Dix candidats majeurs au BEPC et deux surveillants ont été condamnés, mercredi, 8 juillet 2026, par le Tribunal de grande instance (TGI) de Manga (chef-lieu de la région du Nazinon), d’une part à 45 jours de travaux d’intérêt général et à une amende de 500 000 FCFA avec sursis et, d’autre part à douze mois de prison ferme et une amende ferme de 500 000 FCFA. L’information a été relayée par l’Agence d’information du Burkina (AIB), qui précise que l’affaire se situe dans le cadre de l’examen du BEPC 2026 au centre secondaire de Guéré, dans la commune de Guiba, province du Zoundwéogo.

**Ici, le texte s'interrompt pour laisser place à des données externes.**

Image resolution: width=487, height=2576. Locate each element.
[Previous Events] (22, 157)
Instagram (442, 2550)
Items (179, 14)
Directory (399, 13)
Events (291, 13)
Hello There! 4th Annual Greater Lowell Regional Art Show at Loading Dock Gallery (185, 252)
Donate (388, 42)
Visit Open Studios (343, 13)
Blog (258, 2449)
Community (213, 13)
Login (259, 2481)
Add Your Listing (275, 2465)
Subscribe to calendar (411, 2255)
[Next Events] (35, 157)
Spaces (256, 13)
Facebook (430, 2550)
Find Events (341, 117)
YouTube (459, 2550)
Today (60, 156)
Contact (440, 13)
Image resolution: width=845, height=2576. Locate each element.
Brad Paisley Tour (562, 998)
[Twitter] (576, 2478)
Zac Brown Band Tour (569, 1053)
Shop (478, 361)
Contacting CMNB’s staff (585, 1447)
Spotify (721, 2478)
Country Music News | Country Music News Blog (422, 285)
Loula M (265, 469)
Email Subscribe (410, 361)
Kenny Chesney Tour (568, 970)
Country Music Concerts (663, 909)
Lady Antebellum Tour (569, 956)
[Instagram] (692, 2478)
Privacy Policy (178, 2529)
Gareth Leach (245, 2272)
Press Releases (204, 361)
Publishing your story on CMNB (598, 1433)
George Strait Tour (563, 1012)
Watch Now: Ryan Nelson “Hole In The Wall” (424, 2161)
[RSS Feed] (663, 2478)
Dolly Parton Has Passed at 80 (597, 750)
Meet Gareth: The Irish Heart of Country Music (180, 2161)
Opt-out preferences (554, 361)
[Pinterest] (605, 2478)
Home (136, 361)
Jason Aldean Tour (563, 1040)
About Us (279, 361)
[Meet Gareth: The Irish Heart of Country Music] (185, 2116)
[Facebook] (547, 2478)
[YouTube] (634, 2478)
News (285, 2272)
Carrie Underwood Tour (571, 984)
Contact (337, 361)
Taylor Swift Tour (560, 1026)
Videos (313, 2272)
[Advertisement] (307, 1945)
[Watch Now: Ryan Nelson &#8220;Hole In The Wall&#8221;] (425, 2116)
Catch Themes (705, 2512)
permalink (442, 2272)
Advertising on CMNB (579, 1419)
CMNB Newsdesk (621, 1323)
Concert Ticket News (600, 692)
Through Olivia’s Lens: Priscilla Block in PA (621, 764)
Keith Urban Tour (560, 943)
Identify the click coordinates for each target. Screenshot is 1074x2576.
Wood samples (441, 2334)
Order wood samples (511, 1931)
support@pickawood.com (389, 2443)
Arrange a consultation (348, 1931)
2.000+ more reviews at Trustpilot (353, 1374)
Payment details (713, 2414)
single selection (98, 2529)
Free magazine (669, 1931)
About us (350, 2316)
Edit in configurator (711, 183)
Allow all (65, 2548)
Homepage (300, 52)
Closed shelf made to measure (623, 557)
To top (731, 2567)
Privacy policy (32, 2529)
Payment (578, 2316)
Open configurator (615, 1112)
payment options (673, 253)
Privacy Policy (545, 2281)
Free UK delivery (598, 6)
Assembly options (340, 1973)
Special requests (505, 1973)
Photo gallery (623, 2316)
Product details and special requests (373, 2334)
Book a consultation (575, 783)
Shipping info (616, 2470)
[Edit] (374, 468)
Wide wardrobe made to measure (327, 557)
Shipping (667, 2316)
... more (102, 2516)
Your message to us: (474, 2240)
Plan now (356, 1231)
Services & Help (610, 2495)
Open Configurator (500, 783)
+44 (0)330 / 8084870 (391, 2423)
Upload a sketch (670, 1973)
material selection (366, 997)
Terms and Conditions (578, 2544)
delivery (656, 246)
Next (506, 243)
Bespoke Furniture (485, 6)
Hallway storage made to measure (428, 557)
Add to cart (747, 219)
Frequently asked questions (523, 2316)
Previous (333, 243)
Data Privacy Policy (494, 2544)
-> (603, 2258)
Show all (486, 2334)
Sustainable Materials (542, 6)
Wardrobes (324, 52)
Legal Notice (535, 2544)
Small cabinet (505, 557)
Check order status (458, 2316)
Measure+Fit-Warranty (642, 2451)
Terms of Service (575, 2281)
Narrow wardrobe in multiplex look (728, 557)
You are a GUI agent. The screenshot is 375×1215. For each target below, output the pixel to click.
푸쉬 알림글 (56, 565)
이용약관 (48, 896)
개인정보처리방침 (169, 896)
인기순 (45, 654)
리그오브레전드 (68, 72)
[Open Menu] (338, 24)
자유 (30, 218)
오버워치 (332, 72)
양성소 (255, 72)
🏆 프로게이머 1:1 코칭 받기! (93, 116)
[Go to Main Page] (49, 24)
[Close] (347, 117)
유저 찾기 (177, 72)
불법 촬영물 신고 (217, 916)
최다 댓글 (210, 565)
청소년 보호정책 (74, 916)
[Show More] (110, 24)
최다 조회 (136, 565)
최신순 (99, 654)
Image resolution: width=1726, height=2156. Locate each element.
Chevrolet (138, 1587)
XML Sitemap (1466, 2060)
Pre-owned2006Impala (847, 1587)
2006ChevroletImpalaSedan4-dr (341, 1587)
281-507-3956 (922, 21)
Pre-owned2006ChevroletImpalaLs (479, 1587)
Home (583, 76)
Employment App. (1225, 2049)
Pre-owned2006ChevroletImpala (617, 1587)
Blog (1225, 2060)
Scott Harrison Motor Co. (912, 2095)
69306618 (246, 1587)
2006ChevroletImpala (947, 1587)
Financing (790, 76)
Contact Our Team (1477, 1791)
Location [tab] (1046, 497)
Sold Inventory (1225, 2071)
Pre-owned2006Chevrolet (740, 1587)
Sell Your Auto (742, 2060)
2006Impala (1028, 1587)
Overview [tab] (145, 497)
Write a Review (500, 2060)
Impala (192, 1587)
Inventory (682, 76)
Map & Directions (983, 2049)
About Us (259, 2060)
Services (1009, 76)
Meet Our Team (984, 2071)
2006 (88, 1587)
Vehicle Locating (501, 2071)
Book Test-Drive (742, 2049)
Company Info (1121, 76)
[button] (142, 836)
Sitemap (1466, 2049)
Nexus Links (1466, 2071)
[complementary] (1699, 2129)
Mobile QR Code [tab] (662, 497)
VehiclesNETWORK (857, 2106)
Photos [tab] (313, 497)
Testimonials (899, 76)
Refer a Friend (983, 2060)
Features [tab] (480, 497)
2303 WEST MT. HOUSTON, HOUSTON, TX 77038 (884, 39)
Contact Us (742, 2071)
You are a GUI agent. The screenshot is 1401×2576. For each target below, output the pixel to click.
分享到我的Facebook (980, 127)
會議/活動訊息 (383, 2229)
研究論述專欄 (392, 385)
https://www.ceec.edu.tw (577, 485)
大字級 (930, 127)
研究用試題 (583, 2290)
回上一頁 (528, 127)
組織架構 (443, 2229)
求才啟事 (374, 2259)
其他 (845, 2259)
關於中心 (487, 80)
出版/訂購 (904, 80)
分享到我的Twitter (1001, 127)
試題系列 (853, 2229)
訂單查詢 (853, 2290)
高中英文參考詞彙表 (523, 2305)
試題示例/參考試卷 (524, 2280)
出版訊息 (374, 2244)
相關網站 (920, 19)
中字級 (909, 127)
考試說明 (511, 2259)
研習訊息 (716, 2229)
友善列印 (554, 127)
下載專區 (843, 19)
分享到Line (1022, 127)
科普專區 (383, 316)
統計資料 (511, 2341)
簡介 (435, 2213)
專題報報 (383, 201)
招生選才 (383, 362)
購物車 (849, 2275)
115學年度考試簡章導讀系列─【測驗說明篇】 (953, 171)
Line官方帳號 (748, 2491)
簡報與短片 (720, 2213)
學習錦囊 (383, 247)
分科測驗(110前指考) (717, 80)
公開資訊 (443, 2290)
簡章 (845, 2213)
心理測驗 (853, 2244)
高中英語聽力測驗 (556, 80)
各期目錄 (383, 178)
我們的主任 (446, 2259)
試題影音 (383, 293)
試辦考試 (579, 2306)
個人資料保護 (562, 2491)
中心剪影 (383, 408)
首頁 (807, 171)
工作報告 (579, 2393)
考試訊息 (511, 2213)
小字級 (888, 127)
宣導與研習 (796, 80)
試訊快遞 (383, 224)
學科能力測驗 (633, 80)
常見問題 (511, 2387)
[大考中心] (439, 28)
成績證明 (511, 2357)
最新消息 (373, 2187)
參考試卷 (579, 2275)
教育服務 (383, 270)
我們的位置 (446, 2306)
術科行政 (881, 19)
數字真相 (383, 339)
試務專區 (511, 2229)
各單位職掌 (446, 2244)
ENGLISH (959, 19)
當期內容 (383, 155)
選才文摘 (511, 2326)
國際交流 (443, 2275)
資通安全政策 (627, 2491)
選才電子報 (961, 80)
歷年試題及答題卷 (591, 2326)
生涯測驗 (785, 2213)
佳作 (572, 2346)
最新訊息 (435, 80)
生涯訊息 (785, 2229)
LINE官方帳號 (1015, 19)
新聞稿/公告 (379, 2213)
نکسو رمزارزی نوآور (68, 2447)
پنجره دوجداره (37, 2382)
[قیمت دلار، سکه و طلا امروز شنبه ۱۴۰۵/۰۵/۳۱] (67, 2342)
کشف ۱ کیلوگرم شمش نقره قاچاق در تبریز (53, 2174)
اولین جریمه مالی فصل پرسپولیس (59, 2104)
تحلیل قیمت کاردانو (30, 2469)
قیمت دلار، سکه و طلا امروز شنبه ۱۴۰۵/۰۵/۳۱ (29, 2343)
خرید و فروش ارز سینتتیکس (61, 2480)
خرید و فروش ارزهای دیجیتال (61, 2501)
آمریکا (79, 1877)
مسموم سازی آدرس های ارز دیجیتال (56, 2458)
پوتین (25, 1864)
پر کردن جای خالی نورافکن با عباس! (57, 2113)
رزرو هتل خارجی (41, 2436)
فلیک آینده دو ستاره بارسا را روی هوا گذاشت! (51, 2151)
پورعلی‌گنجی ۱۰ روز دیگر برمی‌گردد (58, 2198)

Les prévenus sont poursuivis pour des faits de complicité de fraude à un examen national, de fraude à un examen national et de négligence dans l’exercice de leurs fonctions de surveillance, suite à des irrégularités décelées pendant les épreuves écrites du BEPC 2026 au centre secondaire de Guéré. « À la barre, I.A. a reconnu les faits qui lui étaient reprochés. Il a expliqué qu’au cours de l’épreuve de physique-chimie, son collègue T.D. l’avait sollicité après que certains candidats se sont plaints de la rigueur de la surveillance. Selon ses déclarations, il a d’abord exprimé des réserves en évoquant les conséquences d’un tel acte avant d’accepter la proposition. Il a indiqué que son collègue a alors utilisé un téléphone-portable pour générer, au moyen d’une application d’intelligence artificielle, des réponses aux questions de l’épreuve, qui ont ensuite été communiquées aux candidats. Le prévenu a également reconnu avoir relâché sa vigilance durant l’épreuve d’anglais, expliquant s’être assoupi pendant que son collègue avait quitté momentanément la salle sans l’en informer, une situation qui, selon lui, a facilité des actes de tricherie. Il a en outre admis avoir fait preuve du même manque de vigilance lors de l’épreuve d’histoire-géographie », a relaté l’Agence de presse de l’Etat, AIB, ajoutant que I.A. a motivé son comportement par sa volonté de vouloir venir en aide aux candidats.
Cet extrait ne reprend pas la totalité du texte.